What is being asked> Rescale the part of the listing that starts with the line containing "Choose Advanced price rules option" and goes on through the end of the listing. Rewrite those lines in full, requests included, with every coordinate in the answers multiplied by 1.8 and rounded to a whole number, halves up.

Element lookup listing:
** START **
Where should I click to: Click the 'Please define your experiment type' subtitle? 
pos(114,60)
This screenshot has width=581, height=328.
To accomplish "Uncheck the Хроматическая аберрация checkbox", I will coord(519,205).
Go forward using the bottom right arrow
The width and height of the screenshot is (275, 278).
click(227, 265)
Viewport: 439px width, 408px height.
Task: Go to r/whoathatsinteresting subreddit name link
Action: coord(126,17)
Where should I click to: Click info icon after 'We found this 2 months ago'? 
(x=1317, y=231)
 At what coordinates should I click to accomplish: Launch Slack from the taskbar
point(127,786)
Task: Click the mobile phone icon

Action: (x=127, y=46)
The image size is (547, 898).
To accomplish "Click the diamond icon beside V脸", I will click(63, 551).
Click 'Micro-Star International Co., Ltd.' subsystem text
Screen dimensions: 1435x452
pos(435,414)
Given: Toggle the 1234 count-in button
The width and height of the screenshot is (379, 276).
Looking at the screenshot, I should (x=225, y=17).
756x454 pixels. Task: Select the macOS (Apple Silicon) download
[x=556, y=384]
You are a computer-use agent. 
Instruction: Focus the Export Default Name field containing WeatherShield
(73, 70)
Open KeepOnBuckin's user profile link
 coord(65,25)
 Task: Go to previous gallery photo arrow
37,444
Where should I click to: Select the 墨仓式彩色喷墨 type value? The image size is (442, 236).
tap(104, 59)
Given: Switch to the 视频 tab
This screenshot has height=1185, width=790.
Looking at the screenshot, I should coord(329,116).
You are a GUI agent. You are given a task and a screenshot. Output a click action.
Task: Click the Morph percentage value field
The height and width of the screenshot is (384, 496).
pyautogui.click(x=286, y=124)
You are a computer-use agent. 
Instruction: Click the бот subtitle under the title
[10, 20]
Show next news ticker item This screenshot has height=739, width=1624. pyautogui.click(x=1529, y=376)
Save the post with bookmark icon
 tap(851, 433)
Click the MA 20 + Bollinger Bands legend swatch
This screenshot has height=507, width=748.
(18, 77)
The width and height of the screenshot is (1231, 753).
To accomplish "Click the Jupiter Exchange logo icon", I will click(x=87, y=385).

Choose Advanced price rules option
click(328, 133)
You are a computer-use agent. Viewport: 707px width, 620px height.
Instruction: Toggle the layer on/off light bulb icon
** END **
Output of the task>
Choose Advanced price rules option
click(590, 239)
You are a computer-use agent. Viewport: 707px width, 620px height.
Instruction: Toggle the layer on/off light bulb icon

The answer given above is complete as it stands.